Fifth Sunday of Lent-C
Part of today’s Gospel is included in one of the flashback scenes in the movie, “The Passion of the Christ.” A woman who had been caught in the very act of adultery was brought to Jesus by the Scribes and Pharisees. And they asked Him: “Now in the law, Moses commanded us to stone such women. So what do you say?”
The Gospel goes on to say that “they said this to test Him, so that they could have some charge to bring against Him. And Jesus bent down and began to write on the ground with His finger.”
Why did He do this? I will give you three theories, all of which are plausible.
The first theory says that Jesus did this to buy some time. It is like what we do when we say, “Would you please repeat the question?” He wanted to think things over in prayer, so He took some time to draw on the ground with His finger.
The second theory is that He wanted the Scribes and Pharisees to keep on talking so that maybe they would come to realize just how cruel they were being to that woman, and perhaps talk themselves out of it.

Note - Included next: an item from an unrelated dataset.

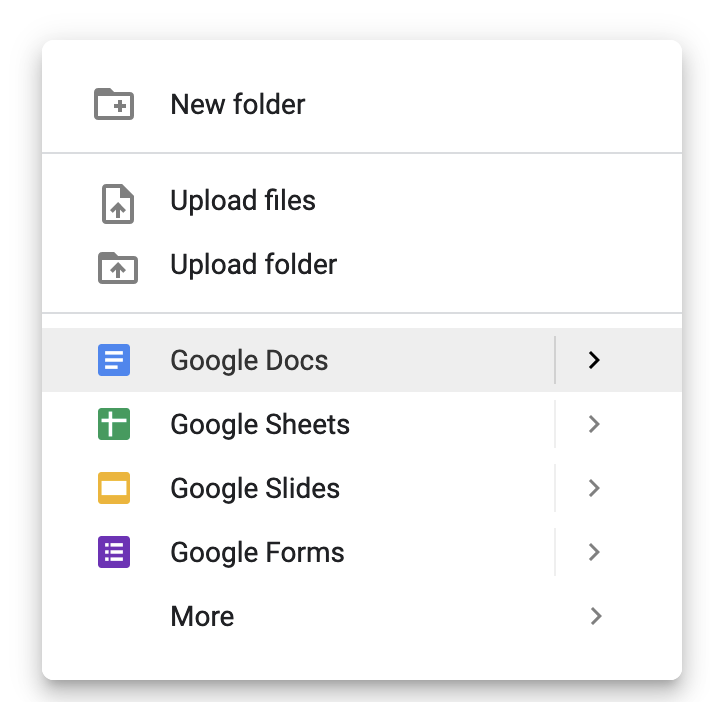Expand the Google Docs submenu arrow
The image size is (710, 702).
click(595, 360)
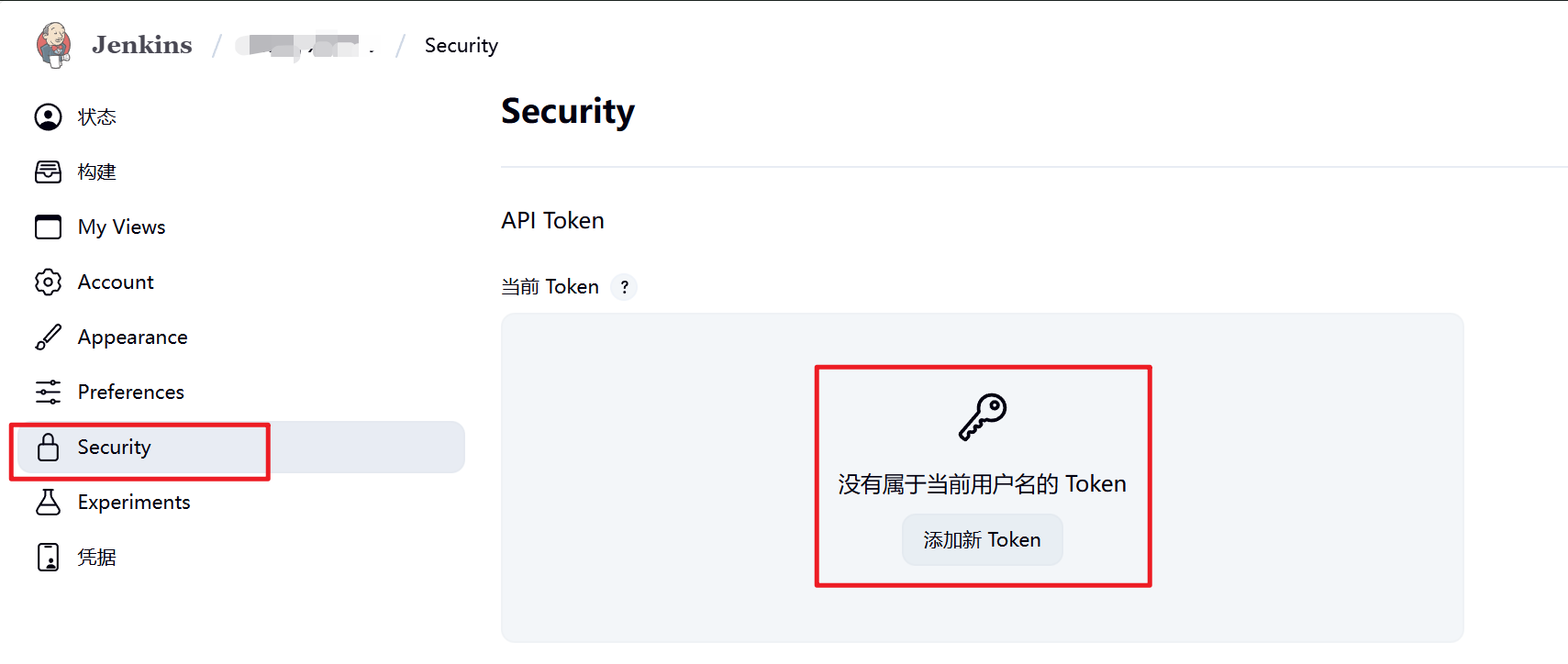
Task: Click the Appearance paintbrush icon
Action: click(48, 338)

The third theory – and this is the one I like best – says that Jesus began writing down the sins of her accusers. And this gives a lot of punch to His statement, “Let the one among you who is without sin be the first to throw a stone at her.” He resumed His writing. “And they went away one by one, beginning with the elders.”
The Gospel then says that “He was left alone with the woman before Him.” And He said to her, “Woman, where are they? Has no one condemned you?” And she replied, “No one, sir.” Then Jesus said, “Neither do I condemn you. Go, and from now on do not sin any more.”

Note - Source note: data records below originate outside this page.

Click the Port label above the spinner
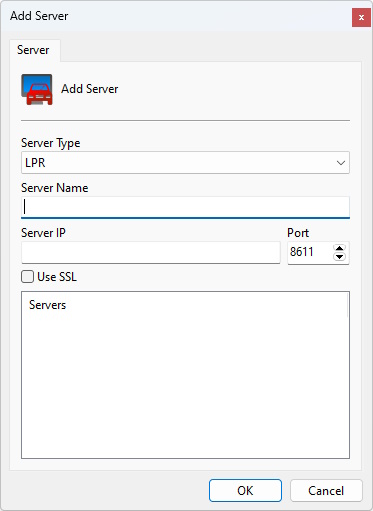The height and width of the screenshot is (511, 373). pos(298,233)
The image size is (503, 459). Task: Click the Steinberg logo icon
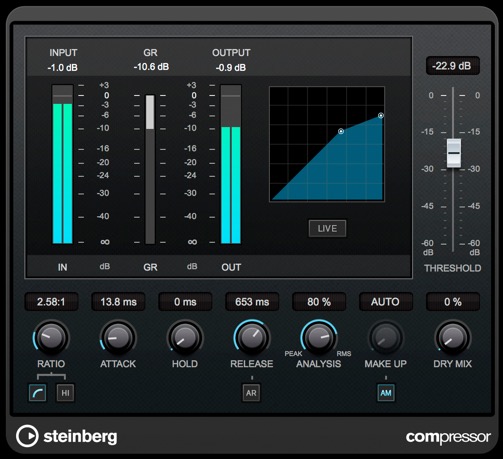pyautogui.click(x=27, y=436)
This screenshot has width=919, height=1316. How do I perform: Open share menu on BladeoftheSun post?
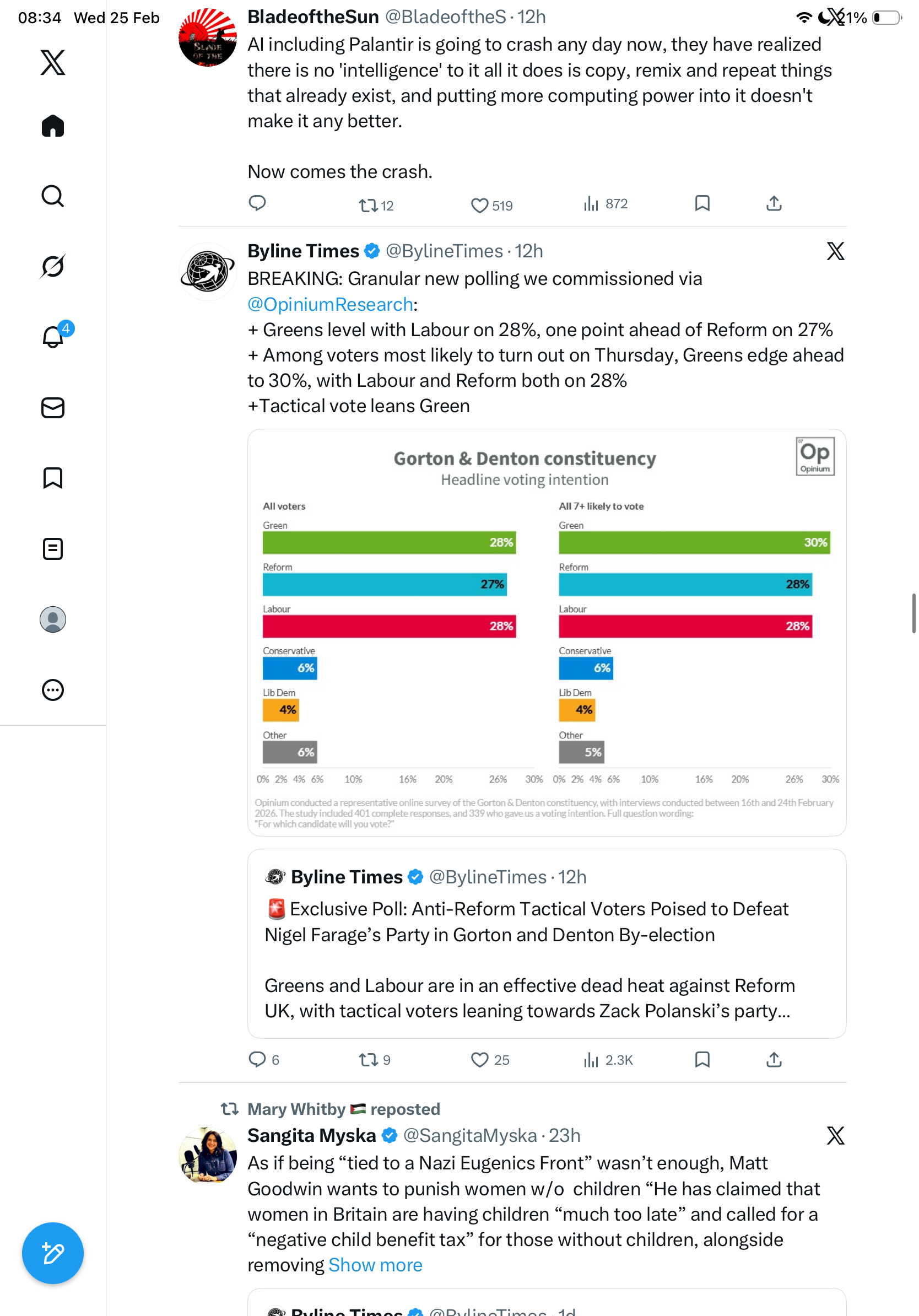click(x=774, y=203)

This Gospel passage shows us how Jesus treats sinners: with His compassion and mercy.
As human beings, we are often tempted to hold other people to a higher standard than we live by. We criticize the faults of other people, when those same faults are glaringly part of our own lives.
Jesus is showing us how we should treat people who have done wrong: with compassion and mercy. As is said of doctors, “to frequently heal, often bring relief, but always deliver compassion.”
When we see someone else who has fallen into sin, our attitude should not be: “That stupid fool!” Rather we should remember how we have been forgiven by the Lord, perhaps in some very serious ways, and offer them the kind compassion and mercy that we have so gratefully received.
Jesus also shows us how He treats this individual who was before Him. He did not say that her sin was not serious or that it was no big deal. It was serious and a big deal. Rather, He forgave her and He gave her another chance. Jesus said to her, “Neither do I condemn you. Go, and from now on do not sin any more.”
Our parish mission with Fr. Michael Denk, takes place in Saint Joseph Church on Sunday, Monday and Tuesday evenings this week at 7:00 PM. I hope that you can come.
And on Tuesday evening, our parish mission will conclude with a Communal Penance Service at 8:00 PM. with a good number of priests available for individual Confession and sacramental absolution.
Please take advantage of the Lord’s offer of mercy. Today’s Gospel shows us what kind of Savior we are privileged to have.
“Has no one condemned you?” And she replied, “No one, sir.” Then Jesus said, “Neither do I condemn you. Go, and from now on do not sin any more.”
What a mighty, compassionate and merciful Lord we serve!